一目見て誰もが驚くような特徴は、それには無い。冗談みたいな長さも悪趣味な装飾も、自称剣豪があれこれ説明してくれる独特な刃文も見当たらない。より正確に言えば、それは地味だった。これを見せてくれとせがむ子供は少なくとも刀を見慣れている江戸にはいないだろう。
だがそれは、武器としては一級品だった。普通柄に巻かれるのは布と決まっているが、これは違う。握ればしっかりと手に馴染む黒い動物の皮は、柔らかくも滑らない。柄巻きとしてこれ以上に望める物を彼は思いつかなかった。
最低限の装飾さえされていない楕円状の鍔の表面はなめらかな曲面になっており、外側に行くほど薄く刀身に近いほど厚みを持つ。刀に備え付けられた唯一の防具であるそれは、この国にはない盾の原理を踏襲している。もちろんその機能は微々たる物だったが、装飾よりも実用性を重視されている。
最後に風太郎が確かめたのは、刀としての本懐とも言える刀身そのもの。反りに合わせて寸分の狂いもなく平行に走る刃文は東海林の実直さとよく重なる。刃を指の腹でなぞれば、冷たい鉄が指紋に引っかかる。唯一確かめられないのはその強度だが、そこを風太郎は疑いはしない。道具として最高の機能を詰め込んだこの刀が、簡単な事でひん曲がる事など想像できなかったのだ。
「……悪くないな」
笑って、風太郎は答える。悪くないという言葉が示す通り、欲を言えば自分の戦い方や体型に合わせた物が欲しかった。しかし、そんな贅沢を言える金も時間も彼にはないのだ。
「何、買い手が死んだ曰く付きの作り置きさ」
東海林郎にとっても、何時までも保存できない訳あり品を処分できる良い機会だった。
「刀が折れれば、新しいのを作ればい。だが……」
東海林郎には、鍛冶屋としての誇りがある。妥協の無い刀を作り上げ、刀を通して人を見て来た。だから彼は知っているのだ、刀を折られた侍の末路を。腑抜け、ただ時間を浪費するその姿を何度も見た。
刀は侍の分身だった。単純に道具が壊れたと受け止められる侍はこの世にいない。替えは効かない、唯一無二の誇り。

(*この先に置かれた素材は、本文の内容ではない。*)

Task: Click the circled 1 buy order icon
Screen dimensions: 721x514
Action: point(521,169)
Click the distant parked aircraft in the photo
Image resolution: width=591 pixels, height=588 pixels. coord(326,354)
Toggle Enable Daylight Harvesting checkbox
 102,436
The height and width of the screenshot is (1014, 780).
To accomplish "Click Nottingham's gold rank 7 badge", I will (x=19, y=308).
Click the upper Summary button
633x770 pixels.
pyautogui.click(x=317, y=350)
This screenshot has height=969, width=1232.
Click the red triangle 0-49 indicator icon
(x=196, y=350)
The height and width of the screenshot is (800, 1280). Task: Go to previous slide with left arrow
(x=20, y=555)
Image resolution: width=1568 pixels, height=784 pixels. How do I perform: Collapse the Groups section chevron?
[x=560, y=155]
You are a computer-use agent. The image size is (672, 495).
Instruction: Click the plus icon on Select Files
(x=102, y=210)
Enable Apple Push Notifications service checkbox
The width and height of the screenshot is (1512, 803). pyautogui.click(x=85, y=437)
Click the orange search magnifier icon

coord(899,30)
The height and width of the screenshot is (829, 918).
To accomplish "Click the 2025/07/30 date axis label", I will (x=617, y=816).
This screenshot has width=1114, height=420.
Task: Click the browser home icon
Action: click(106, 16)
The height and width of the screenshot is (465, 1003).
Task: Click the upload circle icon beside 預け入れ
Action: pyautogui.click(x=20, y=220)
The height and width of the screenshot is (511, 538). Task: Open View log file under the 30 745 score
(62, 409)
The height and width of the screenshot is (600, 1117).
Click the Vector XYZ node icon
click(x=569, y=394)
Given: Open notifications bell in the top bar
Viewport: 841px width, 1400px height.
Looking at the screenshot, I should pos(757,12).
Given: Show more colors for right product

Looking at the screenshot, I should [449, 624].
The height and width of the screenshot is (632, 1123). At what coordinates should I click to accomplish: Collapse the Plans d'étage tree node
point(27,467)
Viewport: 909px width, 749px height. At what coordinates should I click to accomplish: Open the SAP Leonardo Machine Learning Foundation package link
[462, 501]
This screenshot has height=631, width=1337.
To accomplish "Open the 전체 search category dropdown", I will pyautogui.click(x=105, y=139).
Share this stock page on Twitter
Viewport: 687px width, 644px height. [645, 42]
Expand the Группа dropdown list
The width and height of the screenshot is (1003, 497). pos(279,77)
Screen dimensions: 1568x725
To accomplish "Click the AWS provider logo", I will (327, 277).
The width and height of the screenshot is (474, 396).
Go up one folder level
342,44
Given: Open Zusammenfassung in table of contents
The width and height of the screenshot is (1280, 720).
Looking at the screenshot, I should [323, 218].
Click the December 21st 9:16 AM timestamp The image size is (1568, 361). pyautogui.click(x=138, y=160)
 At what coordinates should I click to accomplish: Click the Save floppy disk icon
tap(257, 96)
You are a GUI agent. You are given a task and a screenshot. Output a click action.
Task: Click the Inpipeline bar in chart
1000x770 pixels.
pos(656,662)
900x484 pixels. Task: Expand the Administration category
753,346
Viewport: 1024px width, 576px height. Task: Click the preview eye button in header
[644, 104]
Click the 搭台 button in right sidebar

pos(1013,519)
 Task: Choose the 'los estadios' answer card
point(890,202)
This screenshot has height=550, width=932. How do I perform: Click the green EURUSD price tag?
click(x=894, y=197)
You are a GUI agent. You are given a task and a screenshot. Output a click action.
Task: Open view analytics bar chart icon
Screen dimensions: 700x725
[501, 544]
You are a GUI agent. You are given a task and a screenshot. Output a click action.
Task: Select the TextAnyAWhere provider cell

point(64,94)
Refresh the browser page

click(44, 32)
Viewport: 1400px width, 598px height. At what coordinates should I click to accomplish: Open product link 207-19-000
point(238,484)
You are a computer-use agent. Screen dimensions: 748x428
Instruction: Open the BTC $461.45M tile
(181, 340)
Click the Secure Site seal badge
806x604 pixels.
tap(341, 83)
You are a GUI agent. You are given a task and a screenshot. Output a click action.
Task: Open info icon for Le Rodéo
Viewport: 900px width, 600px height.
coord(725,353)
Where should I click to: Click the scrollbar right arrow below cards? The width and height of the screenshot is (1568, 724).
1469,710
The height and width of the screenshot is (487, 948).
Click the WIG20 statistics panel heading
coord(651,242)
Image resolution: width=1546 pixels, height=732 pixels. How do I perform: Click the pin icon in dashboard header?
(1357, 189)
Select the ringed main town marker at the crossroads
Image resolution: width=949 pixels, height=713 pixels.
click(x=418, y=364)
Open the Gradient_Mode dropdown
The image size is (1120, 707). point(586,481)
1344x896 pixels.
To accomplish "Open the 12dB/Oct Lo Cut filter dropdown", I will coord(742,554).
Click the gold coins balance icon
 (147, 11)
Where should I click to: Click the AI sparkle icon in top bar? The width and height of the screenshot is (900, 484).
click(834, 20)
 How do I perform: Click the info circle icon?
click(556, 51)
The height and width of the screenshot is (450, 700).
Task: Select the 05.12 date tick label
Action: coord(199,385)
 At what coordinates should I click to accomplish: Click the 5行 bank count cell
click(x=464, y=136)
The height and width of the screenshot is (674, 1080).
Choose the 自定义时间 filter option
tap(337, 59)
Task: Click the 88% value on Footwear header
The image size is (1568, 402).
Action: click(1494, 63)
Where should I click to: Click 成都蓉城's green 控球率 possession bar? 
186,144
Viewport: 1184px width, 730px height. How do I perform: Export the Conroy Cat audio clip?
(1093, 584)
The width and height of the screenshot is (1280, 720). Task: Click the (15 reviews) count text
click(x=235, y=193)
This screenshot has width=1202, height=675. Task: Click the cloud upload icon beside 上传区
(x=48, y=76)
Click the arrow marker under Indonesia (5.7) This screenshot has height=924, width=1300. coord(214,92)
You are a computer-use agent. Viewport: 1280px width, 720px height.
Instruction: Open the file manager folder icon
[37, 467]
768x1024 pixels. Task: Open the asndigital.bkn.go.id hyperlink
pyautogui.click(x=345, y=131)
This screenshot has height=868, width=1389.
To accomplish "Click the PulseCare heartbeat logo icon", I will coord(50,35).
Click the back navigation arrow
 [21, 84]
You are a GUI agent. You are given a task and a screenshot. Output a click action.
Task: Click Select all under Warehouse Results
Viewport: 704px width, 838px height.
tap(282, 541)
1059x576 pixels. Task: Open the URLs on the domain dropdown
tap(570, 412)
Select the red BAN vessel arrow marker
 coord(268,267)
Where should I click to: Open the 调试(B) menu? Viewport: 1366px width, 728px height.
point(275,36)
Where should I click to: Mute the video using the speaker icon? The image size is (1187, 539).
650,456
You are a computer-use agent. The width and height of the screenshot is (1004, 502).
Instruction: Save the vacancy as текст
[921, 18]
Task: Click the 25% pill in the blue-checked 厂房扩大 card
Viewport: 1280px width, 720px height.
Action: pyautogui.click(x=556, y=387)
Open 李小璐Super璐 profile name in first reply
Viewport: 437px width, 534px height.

それを失った風太郎を、東海林郎は励まそうと考えた。だけど、そうしなかった。
「止そう、柄じゃない」
出来無かったのだ。紡ぐべき慰めの言葉は侮辱以上の何者でもない。侍とはそういう生き物なのだ。
「有り難く受け取ろう……と、言いたいが」
刀を鞘へと仕舞た風太郎はまた笑い、刀の柄を東海林郎へと向けた。
「金が無いんだ、悪いな」
宿代飯代その他諸々、刀を新調する余裕など彼には無かったのだ。
「ああ、それなら心配ない。もう受け取ったからな」
切実な風太郎の心配は、何の事はない杞憂で終わった。東海林郎は既に刀に見合う十分な代金を別の人物から受け取っていたのだ。
「誰からだ?」
「通りを見てみろ」
言われた通り、風太郎は窓へ近づき目抜き通りを見下ろした。合いも変わらず湯気を纏う人の中に、見慣れた姿がそこにいた。幼い頃から見慣れている、兄の姿が。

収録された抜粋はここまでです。